凄く失礼な事ではありますが、彼女たちと話をしていると、この忘却は「興味のない事は忘れる技術」どころの問題ではなく、無自覚にも加齢による失われつつある能力に他ならないような気もするのです。
あな恐ろしや。
それは同じように私に迫って来る恐怖。
いや、既に・・・・。
だけど歳を取って失っていくものの補う事が出来るものは補えばいいのです。歯を失ったら入れ歯にして、老眼になりクリアな視界を失ったらシニアグラスをかけて、聴力には補聴器の力を借りて、そして杖をつき・・・・(ああ・・)
そして記憶の喪失にはメモと記録。
と言うわけで、またも長い前置きになりましたが、「おんな城主直虎」の話です。
このお話、毎回ジンワリとした涙を友にして見ていました。
こんな感想を書くのは私ぐらいなものだと思うのですが、直虎が城主をやめて百姓として土を耕す生活を選んだ時、私は本当に脳内で「天空の城ラピュタ」の前日譚の様な気持ちになりましたよ。
そしてあのジブリの映画が、もっと好きになりました。
戦いの選択をやめて、土と共に生きる道を選ぶー。
それは口で言うほどの簡単なものではなかったのですよね。
良く戦国時代をテーマにしたドラマなどは、すぐに「この戦国の世を終わらせるために・・」とか言うじゃないですか。私、あれ、いつも一番のフィクッション部分だなと感じています。言うなれば一番の戦国ドラマの嘘部分。いや、真実は分かりませんよ。本当は本当にそのような事を考えて、敵の一族郎党を皆殺しにしていたのかも知れません・・・なんちゃって。

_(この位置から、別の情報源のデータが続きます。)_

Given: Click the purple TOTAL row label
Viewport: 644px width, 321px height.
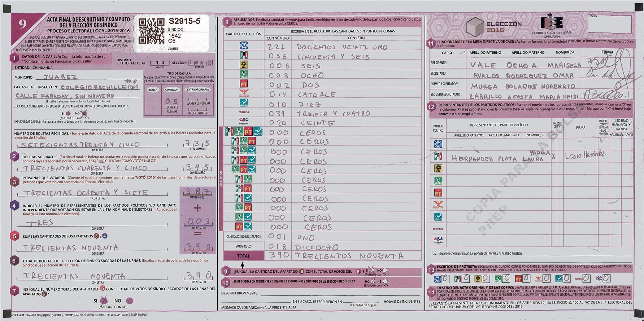Looking at the screenshot, I should 243,256.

私が思うには、生まれた時から戦国の世しか知らなかったら、戦国じゃない世界をそうそうは想像なんかできないと思います。それが簡単に言葉になって出てくるのはかなり難しい事だと思います。
だけどこの物語は、自分たちの弱小の国を守るために、不戦の道を画策し努力するのですよね。逃げるために知恵を使いまくると言うか。最初は守るためでも、戦のない世界を思いめぐらす土壌が育っていっているような気がして、ラストに直虎が戦嫌いの家康に肩入れしようと思う事に説得力を感じました。

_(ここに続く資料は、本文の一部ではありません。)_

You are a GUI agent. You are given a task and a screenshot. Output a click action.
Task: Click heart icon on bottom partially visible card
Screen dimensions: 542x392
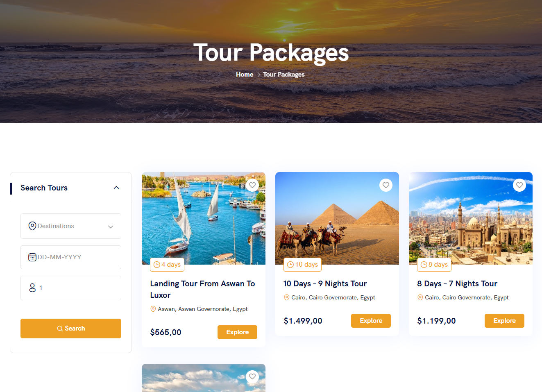[x=252, y=376]
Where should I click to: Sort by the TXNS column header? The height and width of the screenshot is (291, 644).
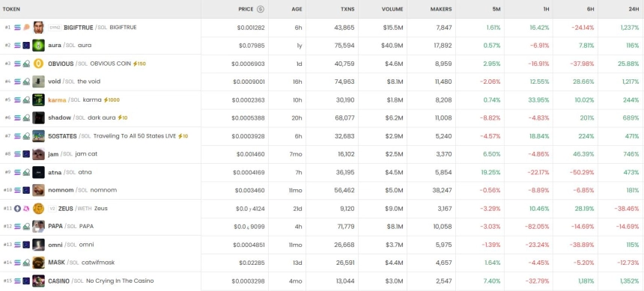pos(347,9)
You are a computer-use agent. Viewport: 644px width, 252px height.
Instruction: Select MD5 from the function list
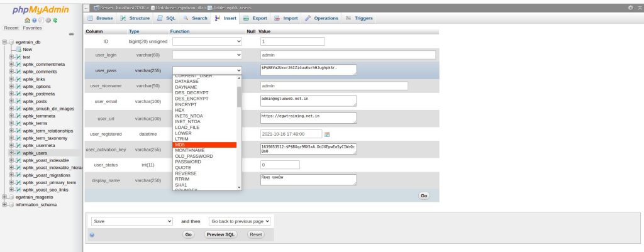(204, 145)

話題になっったサブタイトルは、面白い発想で楽しめましたね。
前にも書いたことですが、「綿毛の案」には本当に笑わせてもらいました。
そしていつか「風と共に去りぬ」の番が来ると思っていました。私の予想では政次の最後の時。でもそれは見事に外れて彼の壮絶な最後の時は、「嫌われ政次の一生」って、もう素晴らし過ぎましたよね。
で、それは龍雲丸との別れの時に使われたのです。「井伊を共に去りぬ」
そうだわ。それで良いんだわ~、って思いましたよ。だって元ネタの方の物語を思ったら、二人は不仲ではないですが、どちらかと言うと龍雲丸の野性的な男っぽさはレッドバトラーに近かったかもしれませんから。

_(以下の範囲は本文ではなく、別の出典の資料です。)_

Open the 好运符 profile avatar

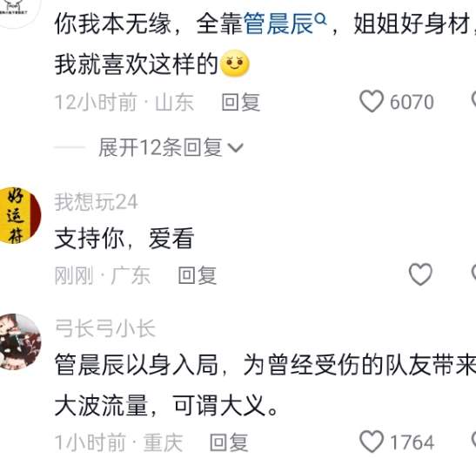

村は焼かれてしまいました。でもあの村を焼くシーンはシナリオが出来る前に、きっと書いてくれると信じて、先に焼いてしまったのですってね。だったらってちょっと思ってしまったのは、それなら直虎にその村の中を走らせて・・って、先に撮影してたから無理だったのかな・・・。
またその村壊滅時の村人たちの物わかりの良さも、良すぎでしょうと思いました。やっぱり直虎にはちょっと戦の無常さを出して、土塊を握りしめて天に向かって手を差し出して欲しかったかもしれません。
まあ、言いたい放題なのは分かって言っています(^_^;)
登場人物は皆魅力的でしたね。
その中で意外なほど好感度を上げたのは、今川氏真だったのではないでしょうか。私のように戦国の世に疎い人は、今川は桶狭間で滅びてしまったかのような錯覚すら感じていたのです。まさかあのようにしぶとかったとは。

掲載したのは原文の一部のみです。